- PROBLEM DESCRIPTION
Return each line below holding the string "will".

- INFORMATION SHOWN
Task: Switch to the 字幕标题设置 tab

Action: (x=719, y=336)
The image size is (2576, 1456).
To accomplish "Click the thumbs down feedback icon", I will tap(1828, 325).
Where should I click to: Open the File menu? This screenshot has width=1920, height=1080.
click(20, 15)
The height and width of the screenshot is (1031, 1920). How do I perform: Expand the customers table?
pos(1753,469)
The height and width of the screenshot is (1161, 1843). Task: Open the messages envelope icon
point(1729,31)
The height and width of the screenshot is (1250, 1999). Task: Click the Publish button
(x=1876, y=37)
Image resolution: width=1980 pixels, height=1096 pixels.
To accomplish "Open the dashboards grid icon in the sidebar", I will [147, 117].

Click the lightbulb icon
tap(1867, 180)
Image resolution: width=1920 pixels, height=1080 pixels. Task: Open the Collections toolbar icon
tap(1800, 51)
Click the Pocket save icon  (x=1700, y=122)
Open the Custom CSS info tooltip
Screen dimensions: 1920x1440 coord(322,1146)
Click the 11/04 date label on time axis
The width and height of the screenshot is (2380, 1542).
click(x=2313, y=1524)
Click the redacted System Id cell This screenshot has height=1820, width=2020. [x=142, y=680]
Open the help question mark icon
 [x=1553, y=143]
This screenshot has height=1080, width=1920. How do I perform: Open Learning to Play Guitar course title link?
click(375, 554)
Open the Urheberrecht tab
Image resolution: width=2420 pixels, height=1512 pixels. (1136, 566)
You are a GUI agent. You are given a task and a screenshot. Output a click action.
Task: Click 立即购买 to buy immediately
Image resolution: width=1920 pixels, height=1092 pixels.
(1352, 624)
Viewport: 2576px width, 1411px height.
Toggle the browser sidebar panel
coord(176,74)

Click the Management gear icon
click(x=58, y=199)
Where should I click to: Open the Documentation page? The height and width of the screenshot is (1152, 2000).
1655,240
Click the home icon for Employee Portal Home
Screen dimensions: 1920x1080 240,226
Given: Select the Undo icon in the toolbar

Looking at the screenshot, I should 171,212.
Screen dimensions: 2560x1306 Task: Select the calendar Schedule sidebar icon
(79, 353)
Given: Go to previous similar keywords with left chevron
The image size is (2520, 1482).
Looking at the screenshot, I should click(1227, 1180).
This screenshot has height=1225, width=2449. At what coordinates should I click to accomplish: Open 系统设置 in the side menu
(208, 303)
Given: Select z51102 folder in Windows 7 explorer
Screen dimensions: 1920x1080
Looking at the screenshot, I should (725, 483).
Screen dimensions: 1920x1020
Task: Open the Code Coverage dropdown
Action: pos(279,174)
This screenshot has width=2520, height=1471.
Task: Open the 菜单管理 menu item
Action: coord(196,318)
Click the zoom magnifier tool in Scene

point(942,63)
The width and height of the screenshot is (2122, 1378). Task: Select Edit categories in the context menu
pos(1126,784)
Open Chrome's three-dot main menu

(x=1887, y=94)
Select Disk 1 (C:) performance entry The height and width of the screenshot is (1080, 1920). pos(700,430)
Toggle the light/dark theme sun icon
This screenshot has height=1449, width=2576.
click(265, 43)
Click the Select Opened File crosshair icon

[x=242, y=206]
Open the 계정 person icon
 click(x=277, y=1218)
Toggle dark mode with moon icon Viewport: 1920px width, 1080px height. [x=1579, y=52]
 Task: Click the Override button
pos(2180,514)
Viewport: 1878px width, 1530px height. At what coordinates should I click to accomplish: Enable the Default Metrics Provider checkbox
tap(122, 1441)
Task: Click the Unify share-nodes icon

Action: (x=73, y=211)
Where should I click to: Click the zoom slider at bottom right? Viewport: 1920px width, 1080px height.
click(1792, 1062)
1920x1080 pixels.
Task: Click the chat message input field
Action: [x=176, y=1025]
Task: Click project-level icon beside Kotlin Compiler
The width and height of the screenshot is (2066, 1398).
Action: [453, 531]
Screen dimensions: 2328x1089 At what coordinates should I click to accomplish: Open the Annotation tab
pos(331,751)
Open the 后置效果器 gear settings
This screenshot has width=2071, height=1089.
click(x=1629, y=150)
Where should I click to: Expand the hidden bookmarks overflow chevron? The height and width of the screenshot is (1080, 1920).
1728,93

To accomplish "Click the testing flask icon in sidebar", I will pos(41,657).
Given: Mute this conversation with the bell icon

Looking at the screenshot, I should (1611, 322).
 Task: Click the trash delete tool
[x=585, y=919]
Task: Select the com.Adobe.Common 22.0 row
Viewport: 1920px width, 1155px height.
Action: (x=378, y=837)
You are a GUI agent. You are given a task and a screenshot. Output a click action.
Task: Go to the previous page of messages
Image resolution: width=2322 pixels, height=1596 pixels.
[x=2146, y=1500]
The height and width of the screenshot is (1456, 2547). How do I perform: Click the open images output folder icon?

- RESULT OF THE EXERCISE
To accomplish "Click the thumbs down feedback icon", I will tap(1828, 325).
To accomplish "Open the dashboards grid icon in the sidebar", I will [147, 117].
To accomplish "Click the testing flask icon in sidebar", I will pos(41,657).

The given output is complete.